6. Some other things that could cause this condition: worn out ignition switch (sounds weird but this actually happened to me - new engine, started intermittenly, it turned out to be the switch.) - worn out cap and rotor, broken distributor shaft (rotor should NOT turn freely when engine is off, if it does the shaft is broken - again, this happened to me too).


----------



## Rogue_Wulff (Nov 14, 2007)

Valve adjustment is hydralic on the KA24, unlike the Z24.


----------



## dstobert (Jan 6, 2008)

marc780 said:


> When i did the in car overhaul of the 1988 Z24, i had this problem. Al lthat work and it just cranked but wouldnt start!
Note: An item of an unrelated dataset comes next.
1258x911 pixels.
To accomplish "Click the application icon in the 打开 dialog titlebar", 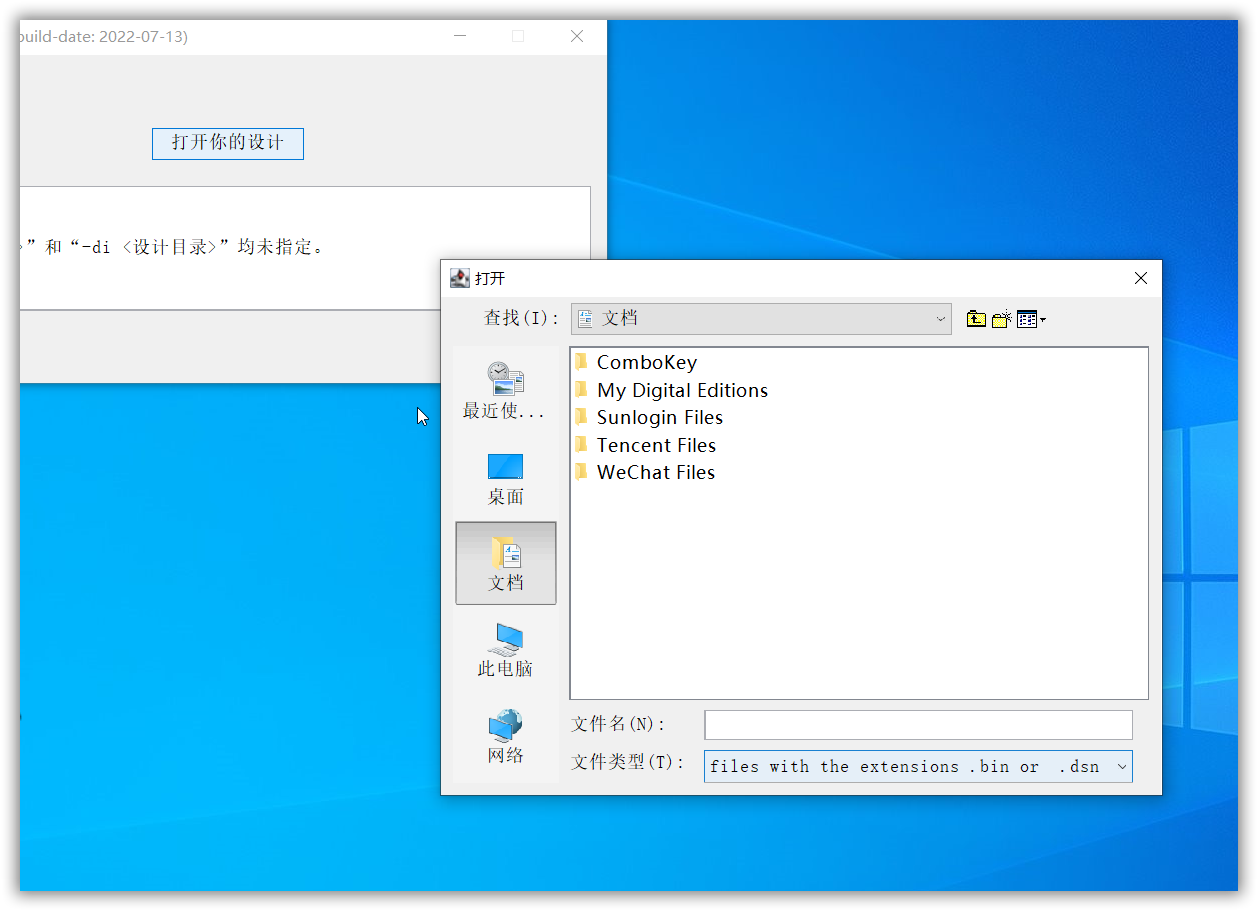I will click(459, 278).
But i thought for a bit...got my tools, removed the distributor and rotated it 180 degrees. Next turn of the key she started right up - i had put the distributor in 180 degrees off! (Always make punch marks when removing the dist).
> 
> Some other things that could be wrong:
> 1. You forgot to connect an important wire or component
> ...


Thanks so much for the advice,
I spent this evening going through everything, 
all electrical connections are correct.
I even remembered the ground wire(LOL) it's on the head near the fire wall.
I didn't remove or touch the distributor to remove and reinstall the head.
I did a compression test and all cylinders are way low, like in the 70's, so I'm thinking & hoping that I somehow didn't get the timing marks lined up properly.
I'll keep you posted, I'm gonna wait till the weekend to screw it up som more.

Thanks again
Darcy


----------



## aarr (Jan 23, 2008)

Is it necessary to remove the front cover to replace the front crankshaft seal on the KA24E?


----------



## SOBS (Jul 20, 2008)

*Thanks*

(Replacing Timing Belt) That sounds like a lot of Fun! Thanks for the right up.:banana: I'm going to give it a shot as soon as I can get some time off. Thought about going to the beach but this sounds so much funner!:crazy:

Wish me luck. 

SOBS


----------



## SOBS (Jul 20, 2008)

*Replaced Timing Belt*

Ok I'm almost done .... only one problem..... It wont start!
I've done everthing correctly but no joy. It sound good when I turn the ignition, timing looks correct, Spark plugs are firing, I smell gas and spark plugs have gas on them when I try to start it. Very Frustrating. I'll figure it out but takes some time.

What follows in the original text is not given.